- _DATA TO PROCESS_:
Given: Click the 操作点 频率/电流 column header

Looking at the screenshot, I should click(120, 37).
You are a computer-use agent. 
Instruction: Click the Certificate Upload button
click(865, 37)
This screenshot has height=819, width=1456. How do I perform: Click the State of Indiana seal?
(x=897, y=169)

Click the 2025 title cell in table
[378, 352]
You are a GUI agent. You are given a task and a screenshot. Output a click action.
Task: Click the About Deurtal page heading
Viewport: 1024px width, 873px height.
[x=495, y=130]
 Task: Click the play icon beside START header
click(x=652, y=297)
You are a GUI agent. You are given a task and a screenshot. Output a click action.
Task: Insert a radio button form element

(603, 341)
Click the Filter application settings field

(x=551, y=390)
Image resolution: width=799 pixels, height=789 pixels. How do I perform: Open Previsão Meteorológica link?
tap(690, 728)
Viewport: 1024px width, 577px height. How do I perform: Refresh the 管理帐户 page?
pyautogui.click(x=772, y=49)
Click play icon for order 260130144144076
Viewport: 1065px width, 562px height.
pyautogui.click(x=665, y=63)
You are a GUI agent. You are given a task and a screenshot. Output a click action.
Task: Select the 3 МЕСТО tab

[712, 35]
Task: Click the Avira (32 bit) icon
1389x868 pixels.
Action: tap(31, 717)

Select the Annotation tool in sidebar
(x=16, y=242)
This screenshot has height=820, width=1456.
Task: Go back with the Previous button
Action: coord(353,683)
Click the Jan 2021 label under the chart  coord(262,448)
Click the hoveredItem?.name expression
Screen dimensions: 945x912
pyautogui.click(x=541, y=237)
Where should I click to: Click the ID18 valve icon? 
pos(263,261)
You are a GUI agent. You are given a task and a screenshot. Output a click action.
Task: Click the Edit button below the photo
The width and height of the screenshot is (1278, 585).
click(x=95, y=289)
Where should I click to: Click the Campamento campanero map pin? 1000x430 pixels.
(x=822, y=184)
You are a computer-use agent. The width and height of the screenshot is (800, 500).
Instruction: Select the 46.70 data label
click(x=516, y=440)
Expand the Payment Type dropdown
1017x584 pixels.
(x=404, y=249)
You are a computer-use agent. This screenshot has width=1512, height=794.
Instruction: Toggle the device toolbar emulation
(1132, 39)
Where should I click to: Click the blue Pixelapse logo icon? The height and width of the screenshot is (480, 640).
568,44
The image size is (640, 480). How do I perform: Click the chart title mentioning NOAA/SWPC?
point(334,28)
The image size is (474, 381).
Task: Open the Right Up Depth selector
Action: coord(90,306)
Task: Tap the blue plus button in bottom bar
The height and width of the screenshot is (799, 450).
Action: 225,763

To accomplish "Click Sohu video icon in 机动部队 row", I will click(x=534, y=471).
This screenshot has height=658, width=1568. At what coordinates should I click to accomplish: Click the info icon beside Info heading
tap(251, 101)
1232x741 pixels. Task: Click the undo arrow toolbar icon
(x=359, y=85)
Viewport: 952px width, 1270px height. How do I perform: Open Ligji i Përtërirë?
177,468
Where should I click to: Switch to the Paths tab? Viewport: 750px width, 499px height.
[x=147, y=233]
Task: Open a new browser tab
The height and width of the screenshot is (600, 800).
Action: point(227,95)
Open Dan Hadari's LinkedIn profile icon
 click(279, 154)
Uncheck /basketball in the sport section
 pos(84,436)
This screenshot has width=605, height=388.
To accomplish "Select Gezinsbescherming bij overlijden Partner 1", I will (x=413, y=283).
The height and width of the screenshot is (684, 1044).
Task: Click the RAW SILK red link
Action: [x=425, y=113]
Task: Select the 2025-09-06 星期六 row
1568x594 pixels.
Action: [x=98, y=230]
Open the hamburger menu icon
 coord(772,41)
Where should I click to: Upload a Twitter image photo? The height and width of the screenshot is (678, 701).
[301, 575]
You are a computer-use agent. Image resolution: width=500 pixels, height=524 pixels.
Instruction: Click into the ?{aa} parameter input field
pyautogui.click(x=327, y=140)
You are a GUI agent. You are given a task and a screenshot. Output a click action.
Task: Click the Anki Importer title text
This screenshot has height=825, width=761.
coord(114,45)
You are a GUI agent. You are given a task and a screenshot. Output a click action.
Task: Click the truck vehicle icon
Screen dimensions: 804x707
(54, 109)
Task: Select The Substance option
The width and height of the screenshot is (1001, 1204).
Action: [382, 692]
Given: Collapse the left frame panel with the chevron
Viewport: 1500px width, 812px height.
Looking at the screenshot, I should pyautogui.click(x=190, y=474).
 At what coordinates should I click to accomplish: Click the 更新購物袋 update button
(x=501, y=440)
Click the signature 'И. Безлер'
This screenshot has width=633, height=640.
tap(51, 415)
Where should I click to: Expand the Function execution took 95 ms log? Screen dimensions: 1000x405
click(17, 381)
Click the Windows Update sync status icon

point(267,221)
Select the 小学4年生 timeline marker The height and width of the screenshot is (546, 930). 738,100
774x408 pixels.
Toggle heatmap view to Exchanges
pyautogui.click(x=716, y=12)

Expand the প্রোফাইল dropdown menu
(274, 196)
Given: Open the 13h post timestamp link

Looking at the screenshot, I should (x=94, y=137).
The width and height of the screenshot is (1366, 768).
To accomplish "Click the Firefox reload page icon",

- _PROBLEM TO WORK ON_:
Each record above is to be returned verbatim.

- _YOUR RESPONSE_:
Given: Click the 操作点 频率/电流 column header

Looking at the screenshot, I should click(120, 37).
You are a computer-use agent. 
Instruction: Click the Certificate Upload button
click(865, 37)
This screenshot has height=819, width=1456. How do I perform: Click the State of Indiana seal?
(x=897, y=169)

Click the 2025 title cell in table
[378, 352]
You are a GUI agent. You are given a task and a screenshot. Output a click action.
Task: Click the About Deurtal page heading
Viewport: 1024px width, 873px height.
[x=495, y=130]
 Task: Click the play icon beside START header
click(x=652, y=297)
You are a GUI agent. You are given a task and a screenshot. Output a click action.
Task: Insert a radio button form element

(603, 341)
Click the Filter application settings field

(x=551, y=390)
Image resolution: width=799 pixels, height=789 pixels. How do I perform: Open Previsão Meteorológica link?
tap(690, 728)
Viewport: 1024px width, 577px height. How do I perform: Refresh the 管理帐户 page?
pyautogui.click(x=772, y=49)
Click play icon for order 260130144144076
Viewport: 1065px width, 562px height.
pyautogui.click(x=665, y=63)
You are a GUI agent. You are given a task and a screenshot. Output a click action.
Task: Select the 3 МЕСТО tab

[712, 35]
Task: Click the Avira (32 bit) icon
1389x868 pixels.
Action: tap(31, 717)

Select the Annotation tool in sidebar
(x=16, y=242)
This screenshot has height=820, width=1456.
Task: Go back with the Previous button
Action: coord(353,683)
Click the Jan 2021 label under the chart  coord(262,448)
Click the hoveredItem?.name expression
Screen dimensions: 945x912
pyautogui.click(x=541, y=237)
Where should I click to: Click the ID18 valve icon? 
pos(263,261)
You are a GUI agent. You are given a task and a screenshot. Output a click action.
Task: Click the Edit button below the photo
The width and height of the screenshot is (1278, 585).
click(x=95, y=289)
Where should I click to: Click the Campamento campanero map pin? 1000x430 pixels.
(x=822, y=184)
You are a computer-use agent. The width and height of the screenshot is (800, 500).
Instruction: Select the 46.70 data label
click(x=516, y=440)
Expand the Payment Type dropdown
1017x584 pixels.
(x=404, y=249)
You are a computer-use agent. This screenshot has width=1512, height=794.
Instruction: Toggle the device toolbar emulation
(1132, 39)
Where should I click to: Click the blue Pixelapse logo icon? The height and width of the screenshot is (480, 640).
568,44
The image size is (640, 480). How do I perform: Click the chart title mentioning NOAA/SWPC?
point(334,28)
The image size is (474, 381).
Task: Open the Right Up Depth selector
Action: coord(90,306)
Task: Tap the blue plus button in bottom bar
The height and width of the screenshot is (799, 450).
Action: 225,763

To accomplish "Click Sohu video icon in 机动部队 row", I will click(x=534, y=471).
This screenshot has height=658, width=1568. At what coordinates should I click to accomplish: Click the info icon beside Info heading
tap(251, 101)
1232x741 pixels. Task: Click the undo arrow toolbar icon
(x=359, y=85)
Viewport: 952px width, 1270px height. How do I perform: Open Ligji i Përtërirë?
177,468
Where should I click to: Switch to the Paths tab? Viewport: 750px width, 499px height.
[x=147, y=233]
Task: Open a new browser tab
The height and width of the screenshot is (600, 800).
Action: point(227,95)
Open Dan Hadari's LinkedIn profile icon
 click(279, 154)
Uncheck /basketball in the sport section
 pos(84,436)
This screenshot has width=605, height=388.
To accomplish "Select Gezinsbescherming bij overlijden Partner 1", I will (x=413, y=283).
The height and width of the screenshot is (684, 1044).
Task: Click the RAW SILK red link
Action: [x=425, y=113]
Task: Select the 2025-09-06 星期六 row
1568x594 pixels.
Action: [x=98, y=230]
Open the hamburger menu icon
 coord(772,41)
Where should I click to: Upload a Twitter image photo? The height and width of the screenshot is (678, 701).
[301, 575]
You are a computer-use agent. Image resolution: width=500 pixels, height=524 pixels.
Instruction: Click into the ?{aa} parameter input field
pyautogui.click(x=327, y=140)
You are a GUI agent. You are given a task and a screenshot. Output a click action.
Task: Click the Anki Importer title text
This screenshot has height=825, width=761.
coord(114,45)
You are a GUI agent. You are given a task and a screenshot. Output a click action.
Task: Click the truck vehicle icon
Screen dimensions: 804x707
(54, 109)
Task: Select The Substance option
The width and height of the screenshot is (1001, 1204).
Action: [382, 692]
Given: Collapse the left frame panel with the chevron
Viewport: 1500px width, 812px height.
Looking at the screenshot, I should pyautogui.click(x=190, y=474).
 At what coordinates should I click to accomplish: Click the 更新購物袋 update button
(x=501, y=440)
Click the signature 'И. Безлер'
This screenshot has width=633, height=640.
tap(51, 415)
Where should I click to: Expand the Function execution took 95 ms log? Screen dimensions: 1000x405
click(17, 381)
Click the Windows Update sync status icon

point(267,221)
Select the 小学4年生 timeline marker The height and width of the screenshot is (546, 930). 738,100
774x408 pixels.
Toggle heatmap view to Exchanges
pyautogui.click(x=716, y=12)

Expand the প্রোফাইল dropdown menu
(274, 196)
Given: Open the 13h post timestamp link

Looking at the screenshot, I should (x=94, y=137).
The width and height of the screenshot is (1366, 768).
To accomplish "Click the Firefox reload page icon",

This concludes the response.